THE WEEKS BEFORE and after the general election of June 2001 were revealing of the way Tony Blair saw his first term. At the last Cabinet meeting before the contest, he warned ministers not to expect an easy time when they returned. Despite the 167-seat margin of victory, Blair did not return to No.10 with any overt signs that, in Disraeli's phrase in Tancred,`[a] majority is always the best repartee'. Quite the reverse.
Broadcaster Jim Naughtie caught this well in his study of Blair and Brown, The Rivals (2001): `Euphoria had been banned at the moment of victory. Any repeat of the 1997 frolics at the Royal Festival Hall risked looking arrogant ... Behind the controlled facade ... the feeling that was struggling to find a way out was one of ... deep frustration. Blair was impatient with his Cabinet and with Whitehall, and Brown was impatient with Blair.'
It had been rather a scratchy year for the Prime Minister. One of Blair's more endearing characteristics is his willingness to talk publicly about the human side of his job -- a capacity to acknowledge anxiety which is rare amongst top politicians. In the spring of 2000, he had agreed that most political lives ended in failure. Why? `It's because the public is always encouraged to be cynical about people. And ... in the end ... whatever the expectations are, you can't meet all of them.' Blair is a command and control premier with a sense of political mortality.
That sense, I suspect, had been his dominant emotion for a few fraught days in September 2000, when a curious coalition of the semi-organised effectively closed down much of the UK's oil and petrol distribution system. From the morning of September 12th, when the Prime Minister was warned by the Cabinet Office that `he situation is near breaking point', an autumn of fretfulness began to afflict the government. None of those around the Prime Minister knew what the petrol scare meant. The normally phlegmatic Jack Straw declared privately: `This is our poll tax'.

# [Given data]

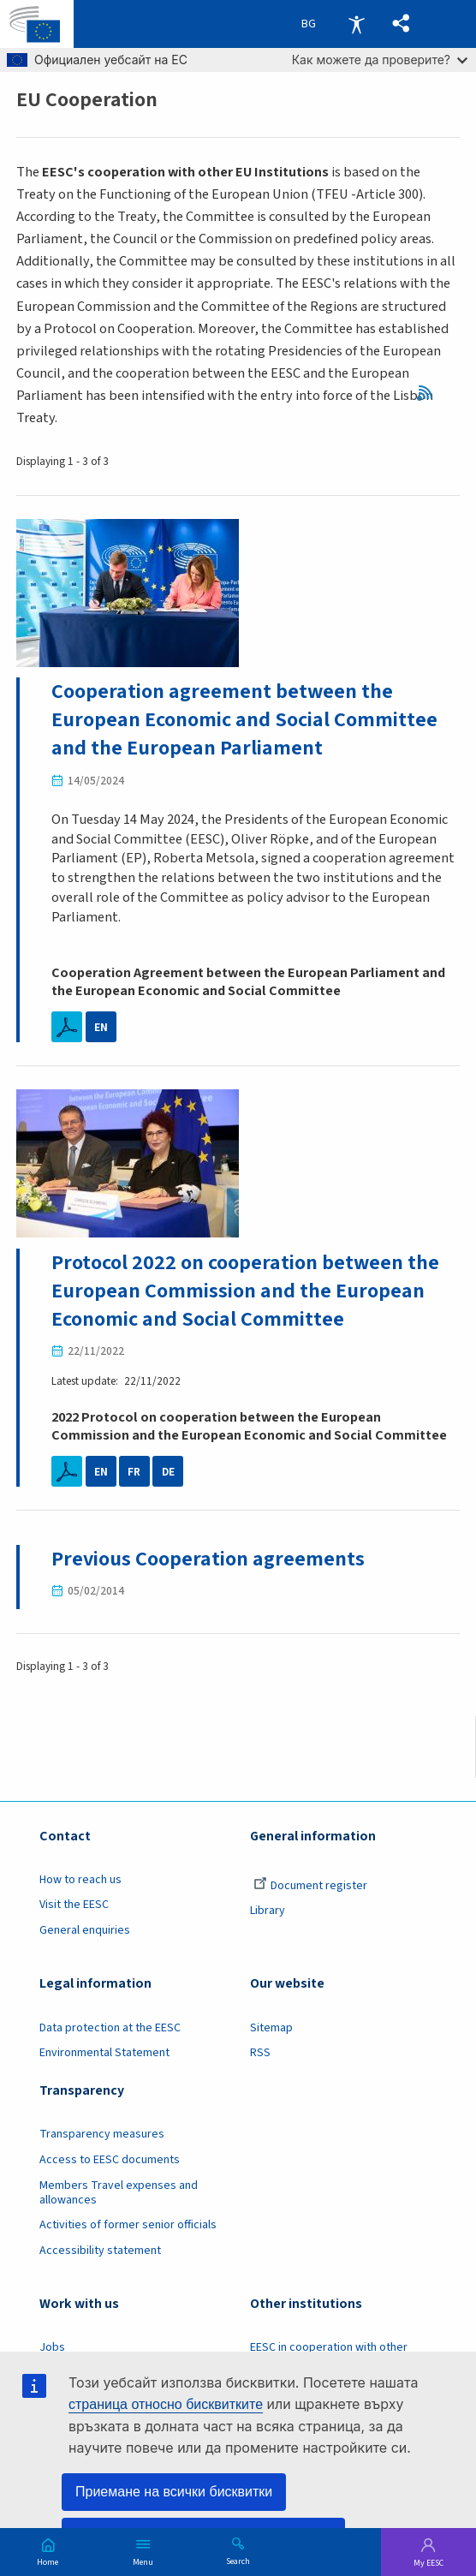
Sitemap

# [Exercise task A]
In the passage on Tony Blair's first term, retype the part that begins at the words "That sense, I" and stops after "our poll tax'.".
# [Exercise task B]
Answer these questions from the passage on Tony Blair's first term:
(i) How many seats was Blair's margin of victory in the June 2001 election?
(ii) What is the title of Jim Naughtie's study of Blair and Brown?
(iii) Who privately declared, "This is our poll tax"?

# [Full response A]
That sense, I suspect, had been his dominant emotion for a few fraught days in September 2000, when a curious coalition of the semi-organised effectively closed down much of the UK's oil and petrol distribution system. From the morning of September 12th, when the Prime Minister was warned by the Cabinet Office that `he situation is near breaking point', an autumn of fretfulness began to afflict the government. None of those around the Prime Minister knew what the petrol scare meant. The normally phlegmatic Jack Straw declared privately: `This is our poll tax'.

# [Full response B]
(i) 167 seats
(ii) The Rivals (2001)
(iii) Jack Straw